Exercícios:
A. Segundo o excerto da decisão arbitral, porque é que o Tribunal Arbitral dispensou a reunião prevista no artigo 18.º do RJAT? Responda com uma a três frases.
B. Reproduza o trecho do excerto da decisão arbitral que começa em "O Tribunal é" e vai até "1, do RJAT.".

Excerto do documento:
Atenta a prova documental apresentada pelas partes e considerando que as questões a resolver nos autos são meramente de direito, o Tribunal Arbitral, por despacho inserido no sistema processual do CAAD em 13-06-2016 e notificado às partes, entendeu dispensar a reunião do Tribunal Arbitral prevista no artigo 18.º do RJAT. As partes foram notificadas para apresentarem alegações sucessivas. O prazo para a prolação da decisão arbitral ficou fixada até ao dia 15 de Julho de 2016.

 

Mais determinou o Tribunal, por despacho datado de 04-07-2016, que a Requerente fosse notificada para se pronunciar sobre a matéria de excepção invocada pela Requerida nas suas alegações, observando-se, deste modo, o princípio do contraditório.

 

2. SANEAMENTO

 

O Tribunal é materialmente competente e encontra-se regularmente constituído, nos termos dos artigos 2.º, n.º 1, alínea a), 5º., nº 2, e 6.º, n.º 1, do RJAT.

 

As partes têm personalidade e capacidade judiciárias, são legítimas e estão legalmente representadas, nos termos dos artigos 4.º e 10.º, nº 2, do RJAT e artigo 1.º da Portaria n.º 112-A/2011, de 22 de Março.

 

O processo não enferma de nulidades e não foram levantadas questões que obstem à apreciação do mérito da causa, para além das excepções invocadas pela AT que serão apreciadas e decididas na presente decisão.

 

3. MATÉRIA DE FACTO

 

A) FACTOS PROVADOS

 

Com base nos factos alegados pelas partes e não contestados, assim como na documentação junta aos autos, fixa-se a seguinte factualidade relevante:

 

A) O Requerente foi proprietário do prédio urbano U-…, destinado a habitação inscrito na matriz predial urbana da freguesia de … e…, sito na …, …, …, (cfr. Documento n.º 1 junto aos autos pelo Requerente).

 

B) O prédio descrito em A) supra foi adquirido pelo Requerente por escritura lavrada no dia 13 de Dezembro de 2013, pelo valor de € 471.350,00, beneficiando das isenções de IMT e de IS constantes, respetivamente, dos números 7, alínea a), e 8 do artigo 8.º do Regime Tributário dos FIIAH, que foram reconhecidas a requerimento do Requerente, nos termos do disposto no artigo 10.º do Código do IMT.

 

C) O Requerente solicitou à Autoridade Tributária e Aduaneira um pedido oral de liquidação de IMT e de IS, solicitando o respectivo pagamento, porquanto declarou a sua intenção em alienar o prédio descrito em A) supra. (cfr. Artigo 6.º Petição Arbitral e Artigo 20 das Alegações da Requerente).

 

D) Tal pedido deu origem à liquidação de IMT número …, no valor de € 26.672,75, e à liquidação de IS número …, no valor de € 3.770,80, que o Requerente pagou em 14-01-2016 (cfr. Documentos n.ºs 1 e 2 junto aos autos pela Requerente).

Registos extraídos:
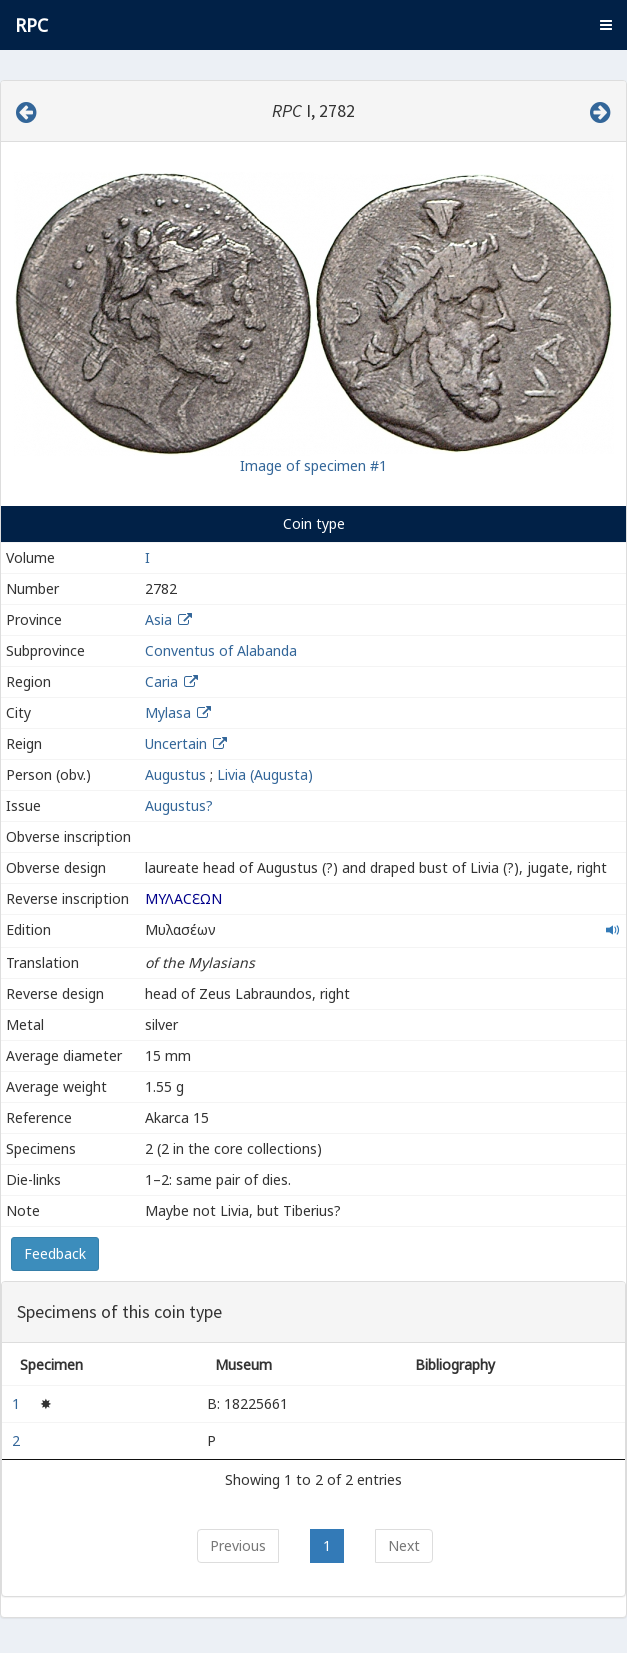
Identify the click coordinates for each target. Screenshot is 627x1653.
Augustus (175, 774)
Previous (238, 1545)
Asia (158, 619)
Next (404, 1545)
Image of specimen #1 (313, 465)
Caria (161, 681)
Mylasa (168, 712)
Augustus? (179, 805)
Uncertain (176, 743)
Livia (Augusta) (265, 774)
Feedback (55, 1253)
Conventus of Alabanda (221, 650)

--

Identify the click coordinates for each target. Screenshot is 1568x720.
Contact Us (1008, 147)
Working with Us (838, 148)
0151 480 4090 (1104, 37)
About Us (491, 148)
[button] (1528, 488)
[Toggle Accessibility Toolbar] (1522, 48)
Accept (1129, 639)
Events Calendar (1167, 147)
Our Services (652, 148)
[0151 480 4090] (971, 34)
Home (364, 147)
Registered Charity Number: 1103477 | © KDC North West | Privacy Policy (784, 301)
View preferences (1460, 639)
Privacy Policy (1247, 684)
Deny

Respostas:
A. O Tribunal Arbitral dispensou essa reunião por ter em conta a prova documental apresentada pelas partes. Também considerou que as questões a resolver nos autos eram apenas de direito.

B.
O Tribunal é materialmente competente e encontra-se regularmente constituído, nos termos dos artigos 2.º, n.º 1, alínea a), 5º., nº 2, e 6.º, n.º 1, do RJAT.